The basic premise of this blog is to use BIM tools (primarily Revit) to explore The Way We Build (TWWB).  At it's broadest, the idea of TWWB is to look into the soul of Homo Spapiens through the lens of our construction activity.  Since we are looking at ourselves, the lens becomes a mirror.  Through the looking glass of our grandest cities and our most humble campsites we take a journey into the social history of our species. 


A blog is essentially a diary.  It follows in the footsteps of a grand tradition: the serialised diary of a newspaper columnist.  It lacks the discipline weekly deadlines, and strict column-inch targets, but it is available to all, an "open house".  You don't have to worm your way into an editors heart to write a blog, and you don't have to buy a newspaper to read one.  You do need internet access, so there is still an element of elitism, the haves and the have nots.  I am guessing that few of my readers are street vendors or subsistence farmers.

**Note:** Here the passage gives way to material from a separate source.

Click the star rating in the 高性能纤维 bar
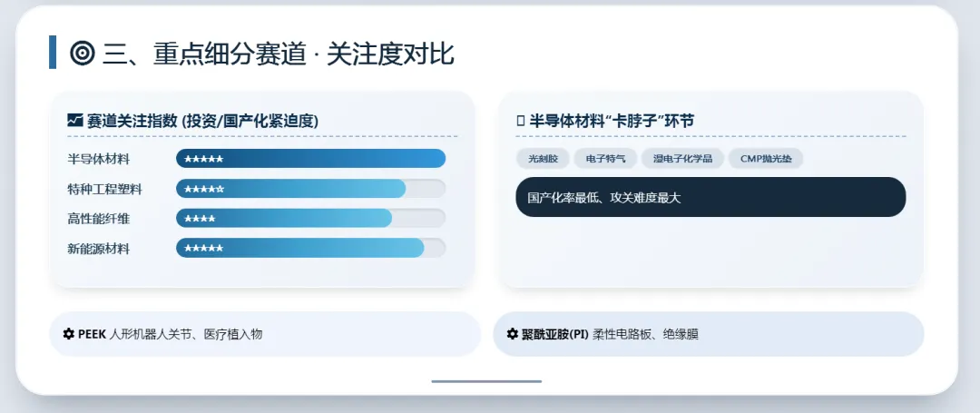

Last week Zach declared open season.  Let the hunting begin.  Unleash the parametric pumpkin carvers.  Last year I turned my pumpkin inside out to reveal a Doric column, and I told the story over the course of a week or so on this blog : an exercise in transparency perhaps.  This year I propose to open my heart/house a little earlier and to perform a different kind of inversion.  I'm not sure where this will lead, but my first impulse is to focus on the carving and perhaps to invert this process. 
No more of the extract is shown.